**What needs to be done**
Each line from the start of the entries through the line that contains "Open the vue.v2.7.16.js:7218 source link" should be output exactly, please.

**Provided data**
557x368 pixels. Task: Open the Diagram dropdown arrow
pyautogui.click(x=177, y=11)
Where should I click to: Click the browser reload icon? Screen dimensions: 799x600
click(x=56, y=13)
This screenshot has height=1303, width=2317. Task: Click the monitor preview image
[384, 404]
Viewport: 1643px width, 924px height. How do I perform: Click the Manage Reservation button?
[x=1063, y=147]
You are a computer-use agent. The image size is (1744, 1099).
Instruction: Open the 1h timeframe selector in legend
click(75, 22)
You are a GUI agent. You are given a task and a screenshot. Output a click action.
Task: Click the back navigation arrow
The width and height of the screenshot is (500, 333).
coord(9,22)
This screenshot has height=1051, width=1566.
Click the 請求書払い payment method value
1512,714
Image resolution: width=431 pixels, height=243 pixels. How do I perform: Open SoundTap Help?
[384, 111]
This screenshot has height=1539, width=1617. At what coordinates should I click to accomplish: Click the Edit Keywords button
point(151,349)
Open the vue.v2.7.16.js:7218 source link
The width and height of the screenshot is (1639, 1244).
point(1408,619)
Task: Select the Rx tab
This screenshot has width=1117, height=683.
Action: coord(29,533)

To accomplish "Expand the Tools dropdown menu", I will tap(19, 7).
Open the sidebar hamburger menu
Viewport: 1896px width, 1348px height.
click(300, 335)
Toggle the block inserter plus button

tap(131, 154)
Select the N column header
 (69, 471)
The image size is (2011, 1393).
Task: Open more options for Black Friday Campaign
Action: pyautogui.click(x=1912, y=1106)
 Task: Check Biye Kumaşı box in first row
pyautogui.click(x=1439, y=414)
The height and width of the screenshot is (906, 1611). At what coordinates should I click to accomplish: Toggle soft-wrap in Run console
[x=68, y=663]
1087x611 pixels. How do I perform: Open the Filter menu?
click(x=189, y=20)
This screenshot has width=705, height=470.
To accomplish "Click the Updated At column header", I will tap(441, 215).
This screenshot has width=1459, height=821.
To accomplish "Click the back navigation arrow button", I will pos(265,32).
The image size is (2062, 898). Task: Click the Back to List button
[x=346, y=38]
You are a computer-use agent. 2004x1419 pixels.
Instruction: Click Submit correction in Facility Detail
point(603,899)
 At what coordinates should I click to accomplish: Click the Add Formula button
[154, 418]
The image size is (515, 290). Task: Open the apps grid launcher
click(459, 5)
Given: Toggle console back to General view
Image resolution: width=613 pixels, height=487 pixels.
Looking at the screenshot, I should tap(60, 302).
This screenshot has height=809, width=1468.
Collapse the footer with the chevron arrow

**The completed task**
557x368 pixels. Task: Open the Diagram dropdown arrow
pyautogui.click(x=177, y=11)
Where should I click to: Click the browser reload icon? Screen dimensions: 799x600
click(x=56, y=13)
This screenshot has height=1303, width=2317. Task: Click the monitor preview image
[384, 404]
Viewport: 1643px width, 924px height. How do I perform: Click the Manage Reservation button?
[x=1063, y=147]
You are a computer-use agent. The image size is (1744, 1099).
Instruction: Open the 1h timeframe selector in legend
click(75, 22)
You are a GUI agent. You are given a task and a screenshot. Output a click action.
Task: Click the back navigation arrow
The width and height of the screenshot is (500, 333).
coord(9,22)
This screenshot has height=1051, width=1566.
Click the 請求書払い payment method value
1512,714
Image resolution: width=431 pixels, height=243 pixels. How do I perform: Open SoundTap Help?
[384, 111]
This screenshot has height=1539, width=1617. At what coordinates should I click to accomplish: Click the Edit Keywords button
point(151,349)
Open the vue.v2.7.16.js:7218 source link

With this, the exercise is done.